One thing you should be sure to mention to her is that the road bars give you several hand positions, the flat bar one.


----------



## Andy69 (Jun 14, 2008)

We're in the same boat. My wife doesn't like the head-down position of most bikes, so she was looking at so-called "comfort" bikes. They were pretty heavy, more so than my mtn bike, and I thought she wouldn't be happy given her fitness level (which is zero) and I don't want her to get frustrated and quit, especially in light of the fact that I'm in much better condition, and will probably out ride her even if I have my mtn bike and the kid in the trailer.


----------



## THATmanMANNY (Jan 24, 2008)

I'm not shopping for my wife. I am still young haha. And lets keep it that way haha.

But I am shopping for 1) my gf and 2) a friend girl

I know how to size myself up for bikes but they are too lazy to go to the shop or measure themselves out. My gf is 5'-7" and my friend girl is around 5'-6". I know it's based on inseam but generally...

What size bikes should they be riding if they are looking at women specific bikes?

Please help.

Thanks


----------



## il sogno (Jul 15, 2002)

sooofreshsoooclean said:


> I'm not shopping for my wife. I am still young haha. And lets keep it that way haha.
> 
> But I am shopping for 1) my gf and 2) a friend girl
> 
> ...


Depending on their inseam measurements I would guess 51cm or 53cm.


----------

## STATED EXERCISE 1
Copy the lines of the second listing below, starting with the line that contains "Given: Open the Доповнення breadcrumb link" and ending with the line that contains "[x=695, y=266]", both of those lines included.

## SUPPLIED RECORDS
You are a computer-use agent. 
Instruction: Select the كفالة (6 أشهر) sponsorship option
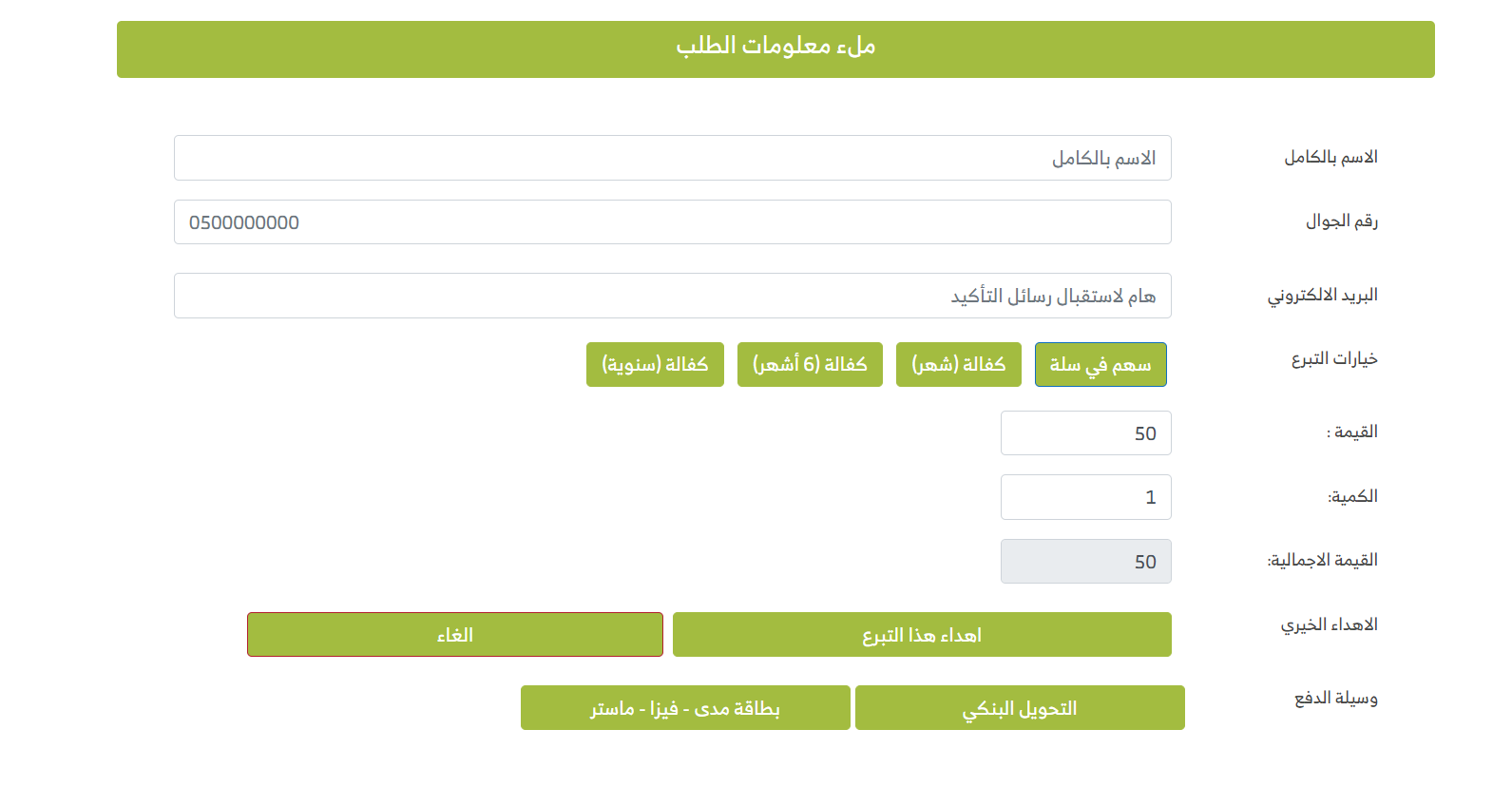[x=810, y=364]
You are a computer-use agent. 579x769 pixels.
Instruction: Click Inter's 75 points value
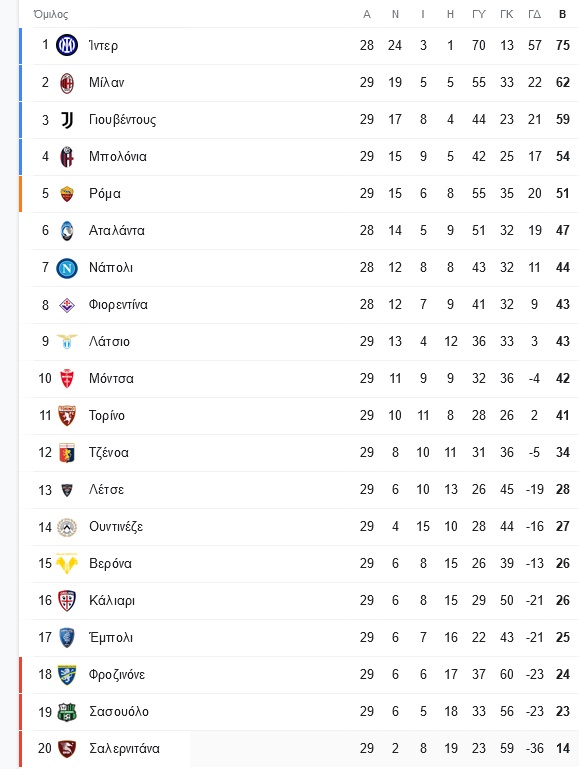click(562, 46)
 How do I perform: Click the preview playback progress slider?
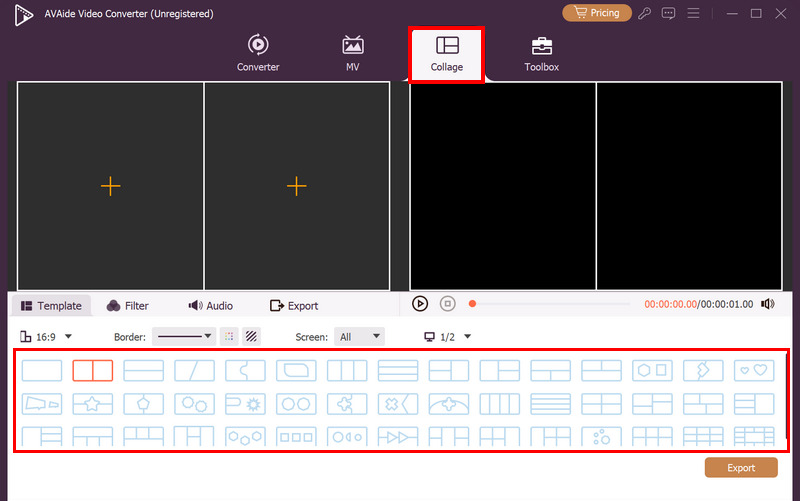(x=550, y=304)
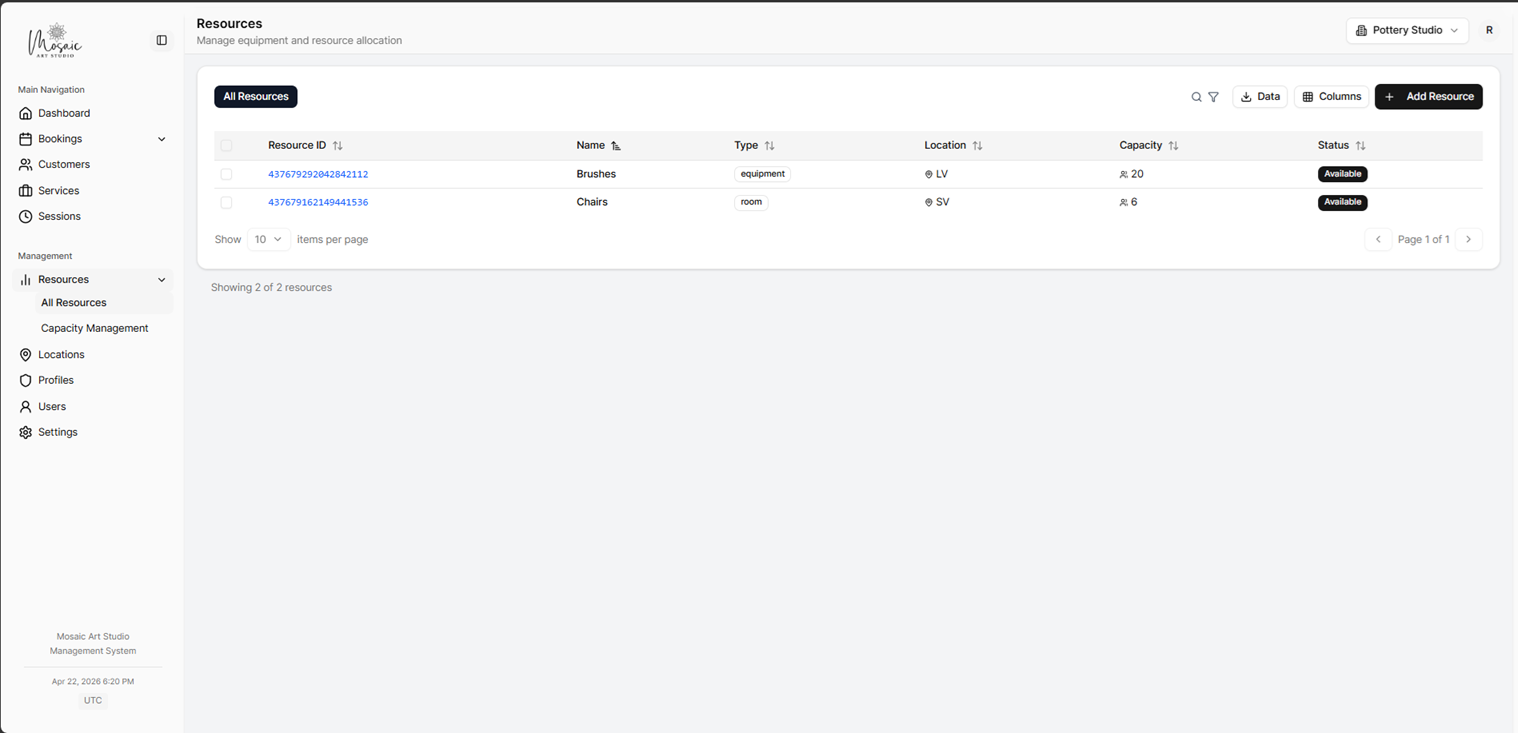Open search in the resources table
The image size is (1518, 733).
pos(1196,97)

--

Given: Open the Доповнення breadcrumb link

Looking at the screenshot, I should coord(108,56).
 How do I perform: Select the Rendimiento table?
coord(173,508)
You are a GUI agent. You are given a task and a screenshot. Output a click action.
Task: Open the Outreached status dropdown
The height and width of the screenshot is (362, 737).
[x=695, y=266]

## STATED EXERCISE 2
Translate this sentence from the bike-sizing forum thread above into Spanish: "Depending on their inseam measurements I would guess 51cm or 53cm."

## WRITTEN RESPONSE 1
Given: Open the Доповнення breadcrumb link

Looking at the screenshot, I should coord(108,56).
 How do I perform: Select the Rendimiento table?
coord(173,508)
You are a GUI agent. You are given a task and a screenshot. Output a click action.
Task: Open the Outreached status dropdown
The height and width of the screenshot is (362, 737).
[x=695, y=266]

## WRITTEN RESPONSE 2
Dependiendo de las medidas de su entrepierna, yo calcularía 51 cm o 53 cm.